運転免許を取るために通った自動車学校。もう10年以上前のことなのでほとんど覚えていませんが、唯一といっていい記憶の中に「かもしれない運転」というのがあります。クルマを運転しながら、「まさかこんな道で飛び出してくる人はいないだろう」「まさかここで前の車が急ブレーキを踏むことはないだろう」と決めつけるのではなく、「もしかしたら人が飛び出してくるかもしれない」「もしかしたら前の車が急ブレーキを踏むかもしれない」と、かもしれない運転をしなさいよ、と。

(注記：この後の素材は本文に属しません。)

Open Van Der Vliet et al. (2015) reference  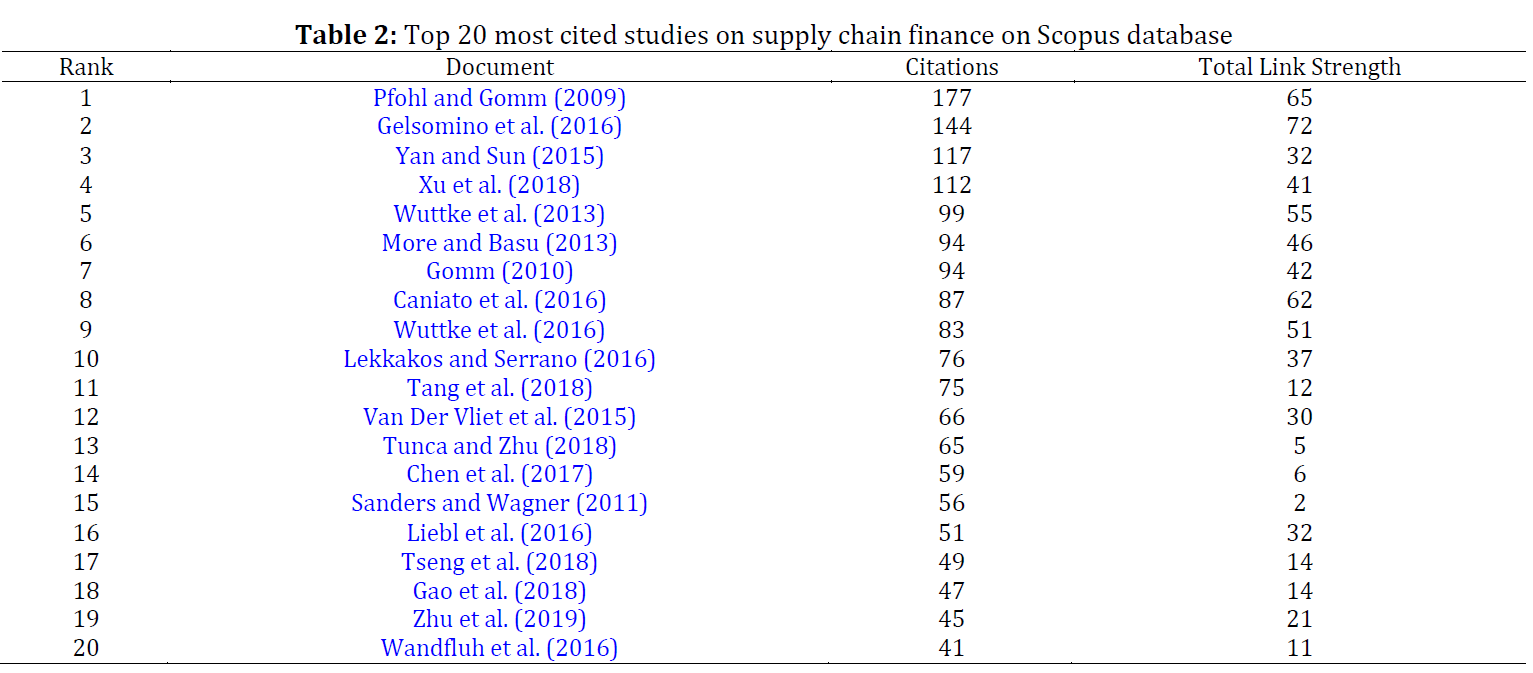499,417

一見大丈夫そうに見えて順調にドライビングをしていても、いつも「かもしれない」の意識で注意深くいるということ。ビジネスの世界でも、「かもしれない運転」がいいと僕は思っています。業績が順調に推移しているように見えても、実はその底流で近い未来に暗い雲を投げかけるような事象が進行しているもの。「過去の業績は順調だけれど、その影でもしかしたらこんなことが起こっているのかもしれない」という意識でデータを洗い直してみる。そして、データの中から見えてきた現実をしっかりと直視して、警鐘を鳴らし危険回避に向けた行動を断固として実行していく。

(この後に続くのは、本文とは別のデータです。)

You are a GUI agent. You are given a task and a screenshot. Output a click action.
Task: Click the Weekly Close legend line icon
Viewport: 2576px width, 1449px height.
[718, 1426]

当然ながら「かもしれない運転」をするためには仮説が必要です。業績好調の中でも、「競争が厳しくなって受注成功率は下がっているかもしれない」「特定の得意先に売上が偏っているかもしれない」「従業員が繁忙の中でモチベーションを下げているかもしれない」など、一般に考えられることだけではなく、業績好調の中では起こらないだろうと思えるようなことも含めて、様々な可能性を検証してみる必要があるわけです。

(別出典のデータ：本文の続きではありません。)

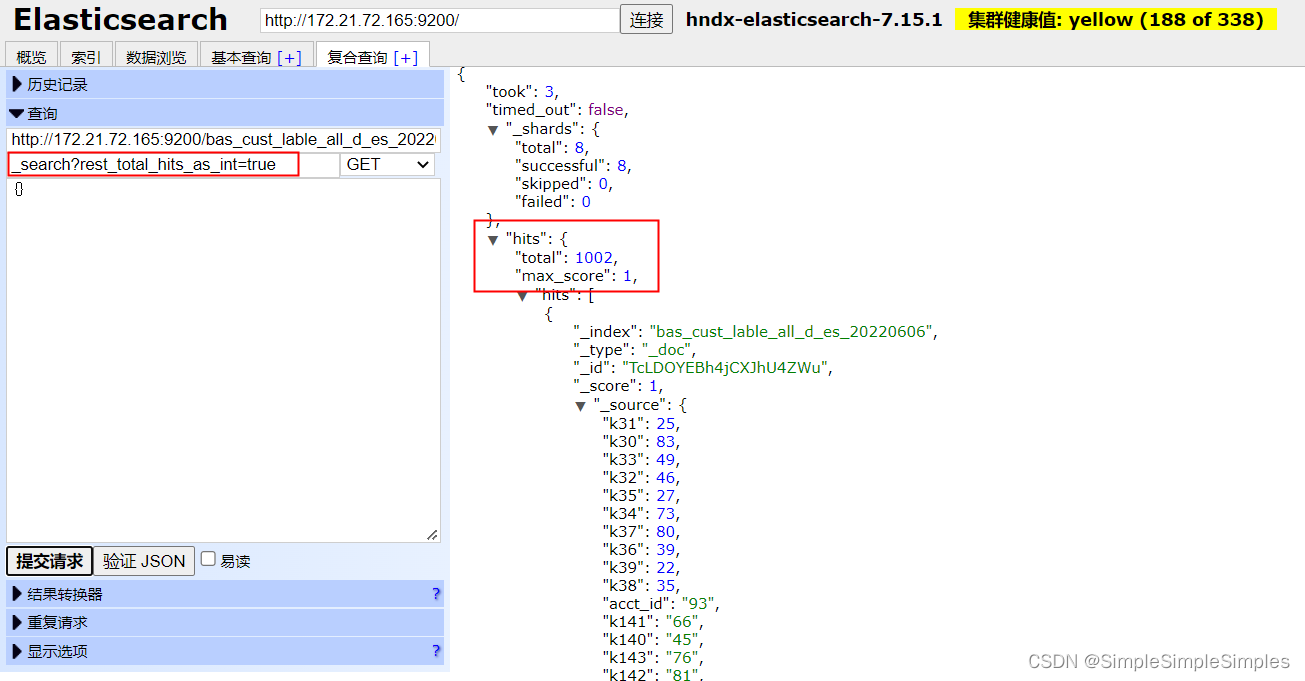Click the triangle icon before 结果转换器
This screenshot has width=1305, height=681.
click(16, 593)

いくつかの「かもしれない仮説」を用意したとして、ここから先のプロセスには二つの障害が待ち構えています。一つは仮説を検証しようにもデータがない。二つ目はデータがあって分析して出てきた現実を、自分も含めた社内が直視できない。
実のところ、この二つ目の障害が特に厄介です。データは雄弁に危機の進行を物語っているのに、業績が好調であることに起因する自信や社内の雰囲気への配慮などが先行して、その現実と正面から向き合うことができず、様々な理由を持ち出して事実を捻じ曲げてしまう。捻じ曲げている認識がないままに、いつの間にか捻じ曲げられているところが怖い。これは、データを分析した当人でも陥るワナです。
登場する捻じ曲げ理由はさまざまですが、ありがちなのは、以下のようなパターンでしょう。

  • 「データの分析や計算が間違っているのでは?」とデータそのものを疑うケース
  • 「うちの業界は特別だから」と業界や自社ビジネスの特殊性を唱えるケース
  • 「みんなこんなに頑張っているのだから、水を差すな」と社内ムードを優先させるケース
  • 「しばらく様子を見てみよう」と、問題解決を先送りして実質的に無視するケース

現実を直視するのは難しいです。理性で理解できたとしても、これまで頑張ってきたのだから、とか、解決策の実行は大変そうでイヤだ といった感情の部分がそれを受け入れることができず、思わずその感情に突き動かされて反応してしまう。だからこそ、組織として「かもしれない運転」の風土を作っていくこと、いい意味での緊張感やデータ重視の文化をあらかじめ作っていくことが大切になるのだと思います。